Sunday, August 18, 2013

Strangers on a Train

"It's so simple, too. A couple of fellows meet accidentally, like you and me. No connection between them at all. Never saw each other before. Each of them has somebody he'd like to get rid of, but he can't murder the person he wants to get rid of. He'll get caught. So they swap murders."
- "Swap murders?"
"Each fellow does the other fellow's murder. Then there is nothing to connect them. The one who had the motive isn't there. Each fellow murders a total stranger. Like you do my murder and I do yours."
 "Strangers on a Train"

And in other news, it might be interesting to note that my review of Gyakuten Saiban 5 / Phoenix Wright Ace Attorney - Dual Destinies gathered a larger total visitor count than any post here, within a week. Probably says more about my regular visitor count than anything else though. And now for something completely different.

Private detective Ukai Morio and his landlord Akemi are going undercover as butler and maid in a mansion in the mountains near the city of Ikagawashi, because the lady of the house suspects her husband is cheating on her. By going out a night (but leaving her detectives in the mansion), she hopes to be able to find proof of his infidelity. Meanwhile, detective apprentice Ryuuhei is having a dare-we-call-it-a-date? with the wealthy Sakura (whom he met in Misshitsu ni Mukatte Ute!), visiting one of Sakura's friends. Strange happenings happen at both sides of the story though, which seems to be connected to a murder in a less-fortunate part of town. What is going on in Koukan Satsujin ni Mukanai Yoru ("A Bad Night To Exchange Murders")?
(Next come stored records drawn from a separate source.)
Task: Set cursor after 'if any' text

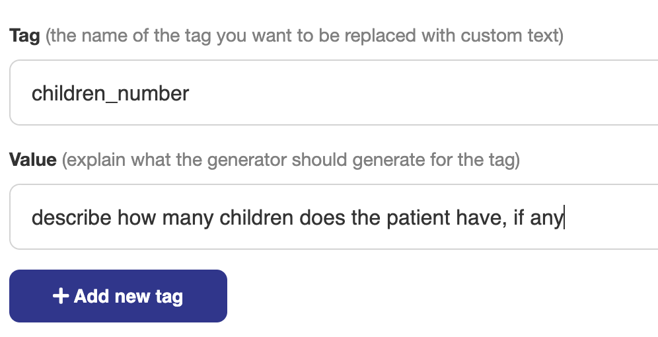Action: coord(564,217)
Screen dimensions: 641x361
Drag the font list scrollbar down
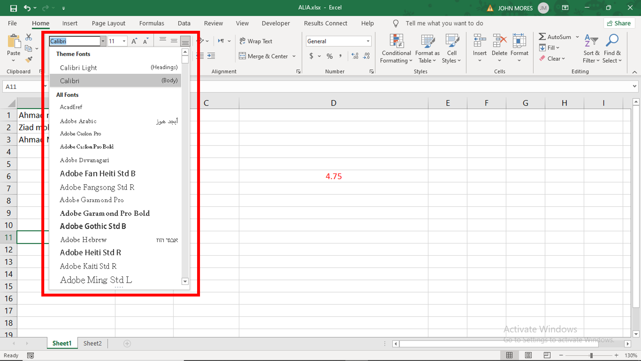[x=185, y=281]
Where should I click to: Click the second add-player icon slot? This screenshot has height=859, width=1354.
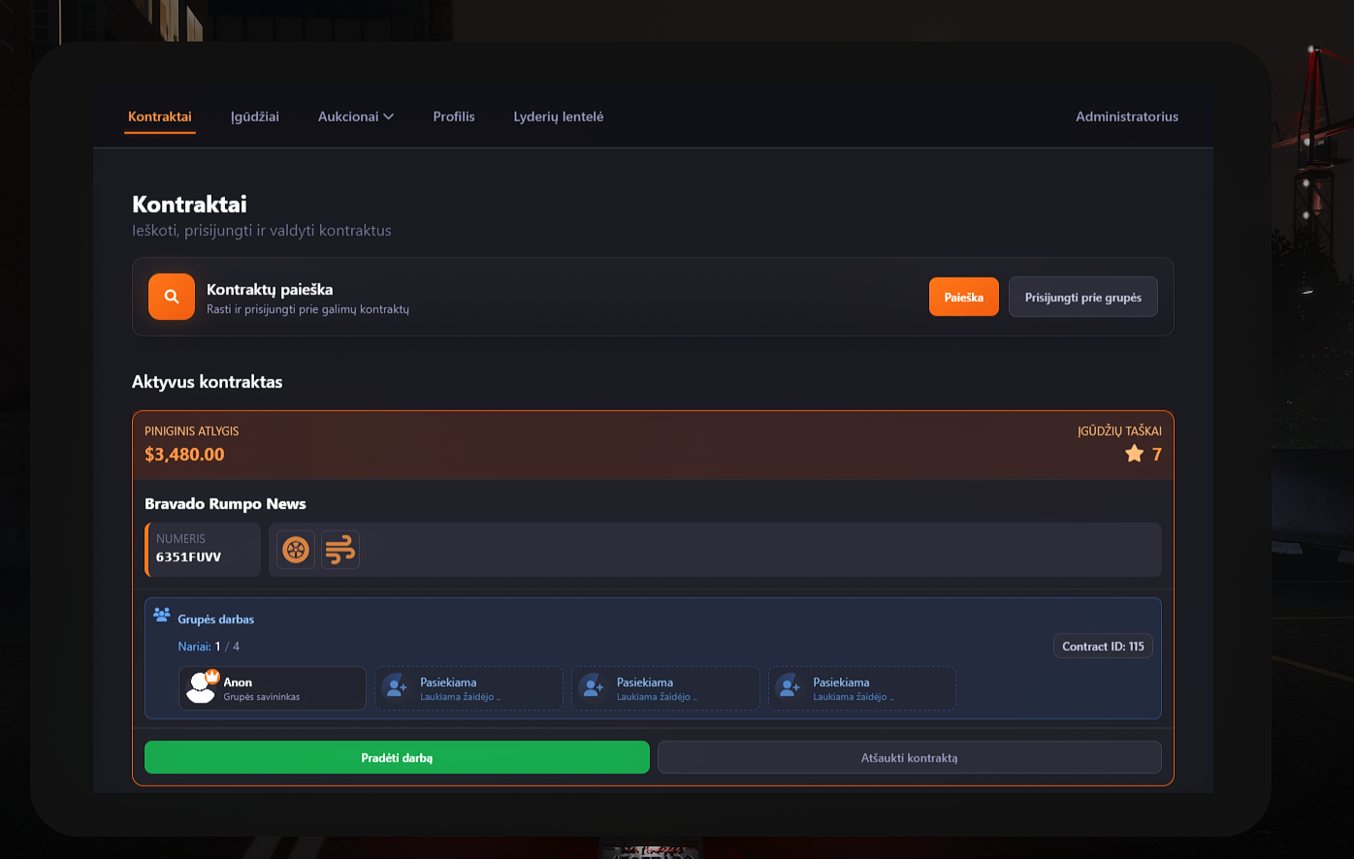(593, 687)
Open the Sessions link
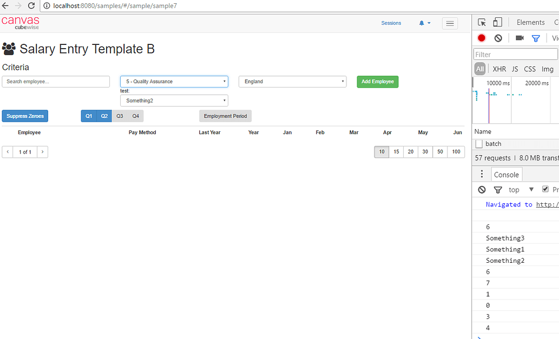Screen dimensions: 559x339 coord(391,23)
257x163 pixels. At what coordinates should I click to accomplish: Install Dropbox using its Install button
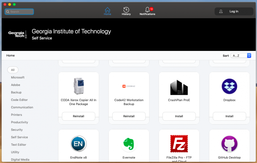click(x=229, y=116)
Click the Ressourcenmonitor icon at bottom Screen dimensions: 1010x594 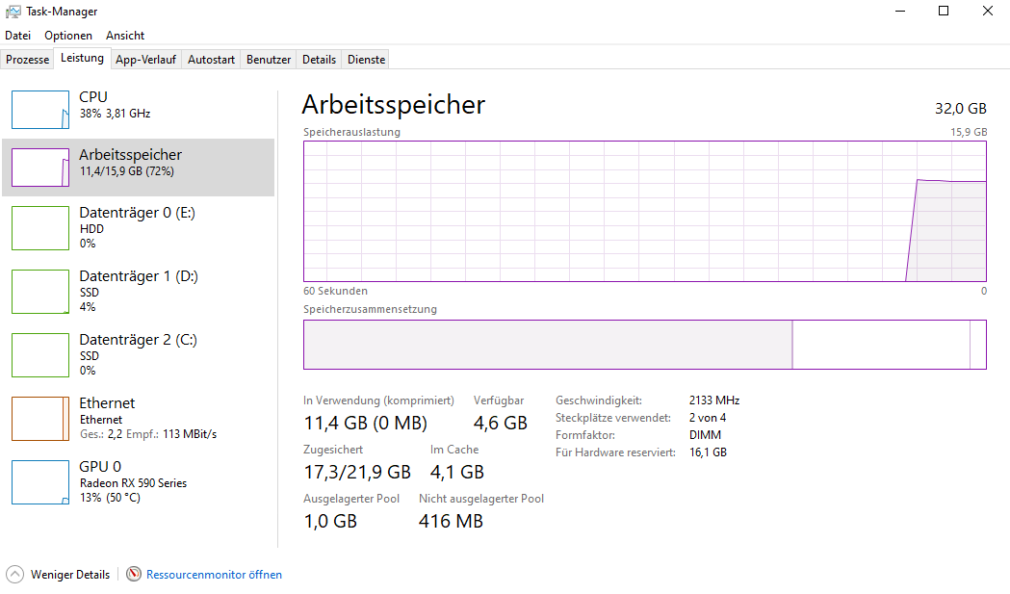click(134, 574)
Fourth novel in Higashigawa Tokuya's Ikagawashi series and personally, I wasn't too big a fan of it. Sure, there's the zany humour and the multi-perspective storytelling we've all come to love in the series, and it was quite fun to see Sakura again from Misshitsu ni Mukatte Ute!, but overall, the book failed to impress. Might be because I read it closely after Kanzen Hanzai ni Neko wa Nanbiki Hitsuyouka, leading to a Higashigawa overload, but there is another fundamental fault to this story.

I've been writing about detective fiction for some years now, usually by focussing on tropes/conventions. This usually works out well for me: I like writing about tropes like locked room murders, closed circles, nursery rhyme murders or even more specific tropes likes Queen's 'fetish' for objects, or the importance of location in the Tantei Jinguuji Saburou games. What's even more important, I can usually write freely about these topics, because they don't really spoil the book for readers. In fact, there are quite some readers for example who read a book, because they know it's a locked room murder. So I feel no hesitation when I describe these murder scenes, or go indepth about tropes across works and adding a little tag to the post with trope X's name on it.
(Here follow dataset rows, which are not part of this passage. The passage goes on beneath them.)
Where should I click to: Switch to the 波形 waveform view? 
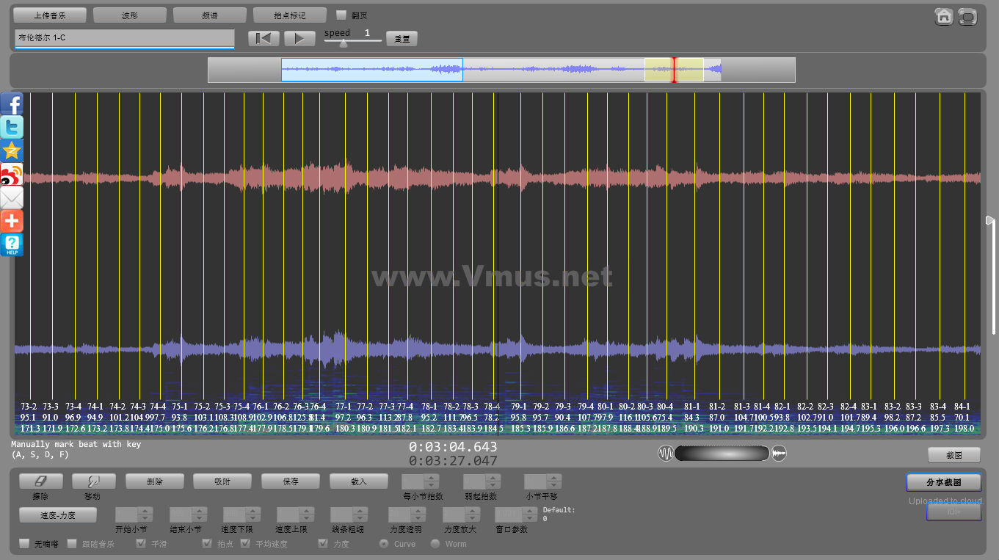coord(130,15)
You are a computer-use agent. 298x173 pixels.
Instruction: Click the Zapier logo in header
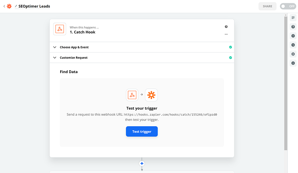[x=9, y=6]

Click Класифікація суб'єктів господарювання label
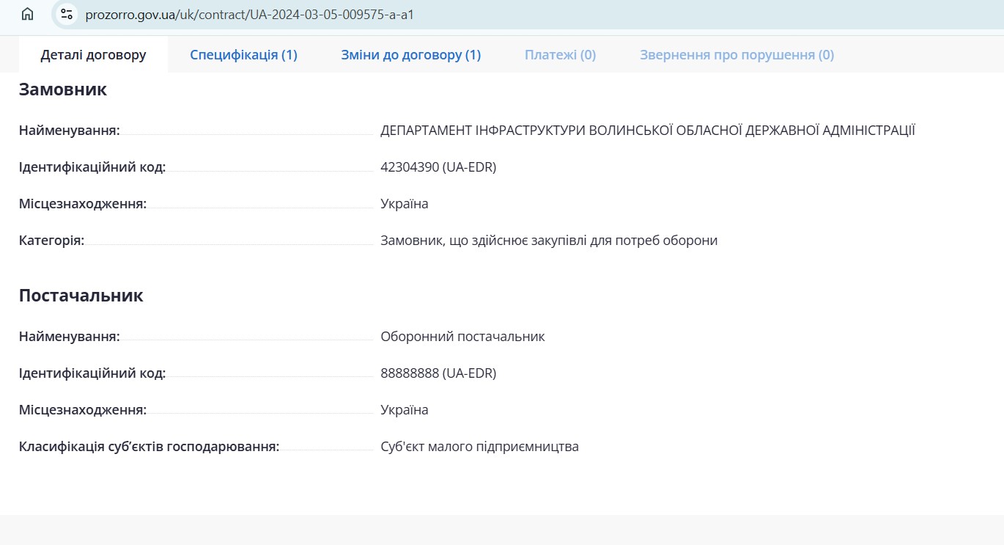149,447
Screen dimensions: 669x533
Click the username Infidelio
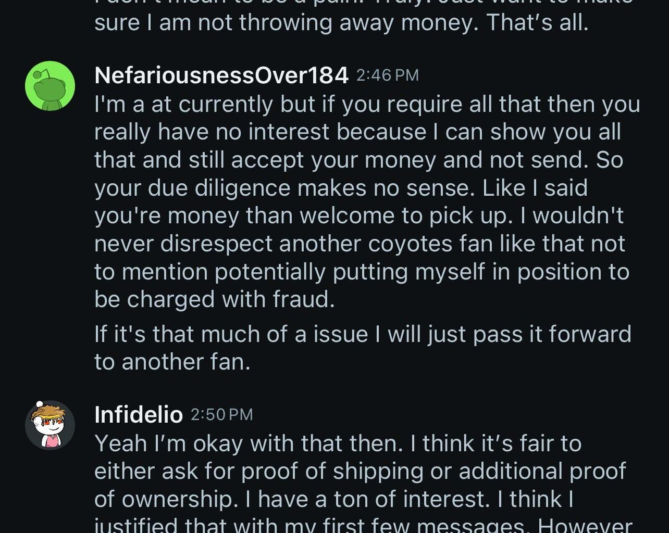pyautogui.click(x=138, y=415)
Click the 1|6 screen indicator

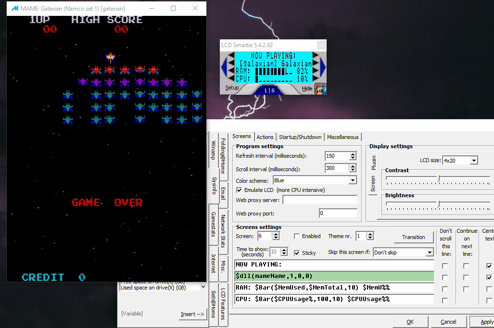tap(269, 90)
But then there are some you just can't spoil (or at least, I don't want to spoil). I usually try to avoid mentioning narrative tricks and other surprises for example. It makes it hard to review such books for me, because saying that there's a narrative trick hidden in a story, already spoils the surprise for the reader (even if I don't specify what it exactly is), while I myself do really want to write about these kind of things. Heck, there are actually a lot of books reviewed here which should have a 'narrative trick' tag. There are other examples: sometimes not knowing what's coming, improves the enjoyment of a certain story and then it's better not to touch upon the topic in a review (I really want to discuss the trick of a major Japanese work translated in English two, three years ago, for example, but it would spoil the surprise if I specified which work it is).

And that's the problem I have Koukan Satsujin ni Mukanai Yoru, because I might have found the happenings to be slightly more mysterious and puzzling if the title didn't outright say there was a murder exchange going on. In an inverted mystery, it might be better to know beforehand there's a murder exchange, but when the title talks about exchanging murders, and you're presented two parallel running storylines, well, you can make an educated guess what's going on. I was more surprised at the fact the 'reveal' that there was a murder exchange going on was supposed to be surprising.

There is of course a bit more going on than just a 'simple' murder exchange, but the keyword murder exchange already spoils too much of the story, as even the subsequent reveals seemed, at least in my eyes, not very surprising. The fact that the dead body appears quite late in the narrative is also not beneficial to the enjoyment of the novel, as you already know 1) someone is going to die and 2) there will be a murder exchange just from the title; it shouldn't take hundreds of pages to bring the story to that point.

There is also a second 'trick' hidden within the narrative, but it is executed extremely artificial and unbelievable, it's impossible to enjoy (despite it actually being related to one of my academic interests). Especially after seeing the same trick executed, much, much better in other novels, I can't help but wonder what Higashigawa Tokuya was thinking. He has some great work, like the horrible short story Arima Kinen no Bouken shows, sometimes he has a very, ver bad day.

In conclusion, a disappointing entry in an otherwise fun series. Next up: probably something English!